The earliest dense development in the suburb existed between the mouth of the Wien River and Franzensbrücke on what was then Weißgerber Hauptstrasse, and since 1862 Obere Weißgerberstrasse. Around 1830, today's Löwengasse already existed (the section closer to the Danube Canal was then called Kirchengasse ) and Untere Weißgerberstraße, then Untere Gärtnergasse. Most of the other blocks and streets were built much later.

  • The most famous building in the district today is the Hundertwasserhaus or Hundertwasser-Krawina-Haus at the corner of Kegelgasse / Löwengasse , built in the 1980s . The popular picture postcard motif, a residential building of the City of Vienna, was and is photographed by guests from all over the world.
  • The Palais des Beaux Arts at Löwengasse 47–47A has been the seat of the Embassy of the Republic of Lithuania since 1994 . The palace, equipped with elements of late historicism and decorative motifs from Western European Art Nouveau , was built in 1908/09 according to plans by Anton and Josef Drexler .
  • The KunstHausWien , also opened in 1991 by Friedensreich Hundertwasser , between Unterer Weißgerberstraße 13 and Weißgerberlände 14, an exhibition center for works by Hundertwasser and other artists, has been run by Wien Holding , a company owned by the City of Vienna, since 2007 .
  • The Catholic parish church of St. Othmar unter den Weißgerbern was built in neo-Gothic style according to plans by cathedral builder Friedrich von Schmidt and consecrated in 1873. The 80 m high tower is the fifth highest church tower in Vienna. The church replaced the previous church in Löwengasse, which had to give way to the construction of Radetzkyplatz .
  • The Federal Computing Center at Hinteren Zollamtsstraße 4, built 1969–1974, and the Federal Office building at Radetzkystraße 2 (corner of Hintere Zollamtsstraße, seat of the Ministry of Transport , the Ministry of Health and the Tax Office for the 1st and 23rd districts) were built on the site of the former main customs office.

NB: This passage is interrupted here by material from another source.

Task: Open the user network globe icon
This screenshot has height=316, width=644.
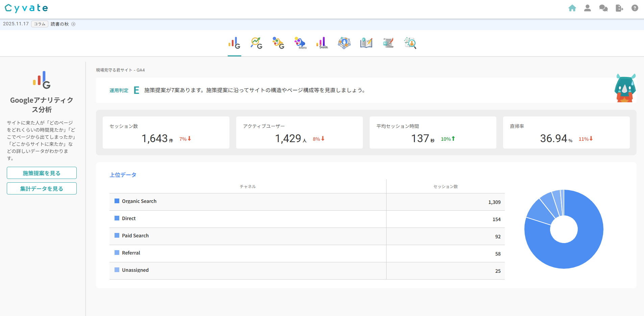Action: coord(344,43)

  • The official building erected by Paul Sprenger under Emperor Ferdinand I in 1840–1844 at Vorderen Zollamtsstrasse 5 on the Wien River now houses the Austria-wide tax office for fees, traffic taxes and gambling.
  • The headquarters of the Court of Auditors has been located in a building built for it at Dampfschiffstrasse 2 / Obere Weißgerberstrasse 1 since the 1980s. The building of the General Directorate of the First Danube Steamship Company, erected between 1853 and 1855, previously stood on the property .

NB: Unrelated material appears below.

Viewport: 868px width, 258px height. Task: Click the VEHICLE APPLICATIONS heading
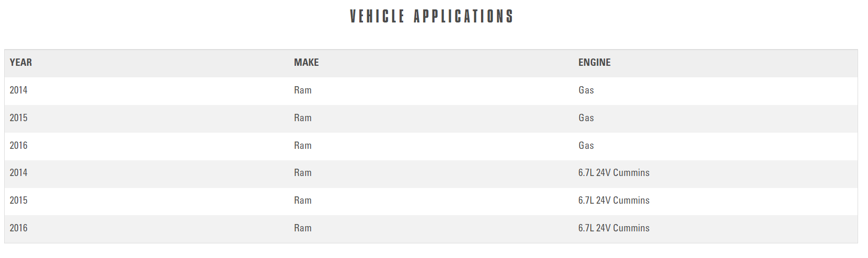431,16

  • The headquarters of the city rescue service has been located at Radetzkystraße 1 since 1897. The service established by the Vienna Voluntary Rescue Society was forcibly handed over to the city administration in 1938 under the Nazi regime, which continued to use the building for the Viennese professional rescue service (today: MA 70 , Rescue and Sick Transport Service of the City of Vienna).

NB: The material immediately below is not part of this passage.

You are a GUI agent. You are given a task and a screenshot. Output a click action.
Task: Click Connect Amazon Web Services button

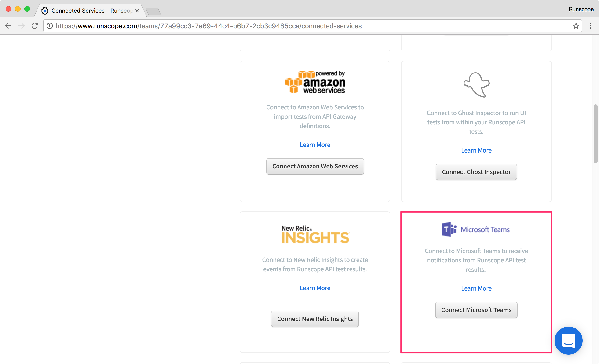point(315,166)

  • On the Weißgerberlände and Untere Weißgerberstrasse from Krieglergasse, on the confluent streets and also on Rudolf-von-Alt-Platz, there is an almost closed ensemble of upper-class apartment buildings in the late historical-secessionist style, which were mainly designed by Julius Müller and the brothers Anton and Josef Drexler originates.

See also

Individual evidence

  1. ^ Vienna district handbooks. 3rd district: Landstrasse. Vienna 2002, p. 34 f. (Plan of the imperial-royal police district Landstrasse by Anton Ziegler)
  2. Municipal Department 23 of the City of Vienna - population development in Vienna and the 23 municipal and 250 census districts (PDF file, 10 MB)
  3. ^ Géza Hajós, Eckart Vancsa: Die Kunstdenkmäler Wien. The secular buildings of the III., IV. And V district. (= Austrian art topography. Volume XLIV ). Verlag Anton Schroll & Co., 1980, ISBN 3-7031-0470-8 , p. 184 f.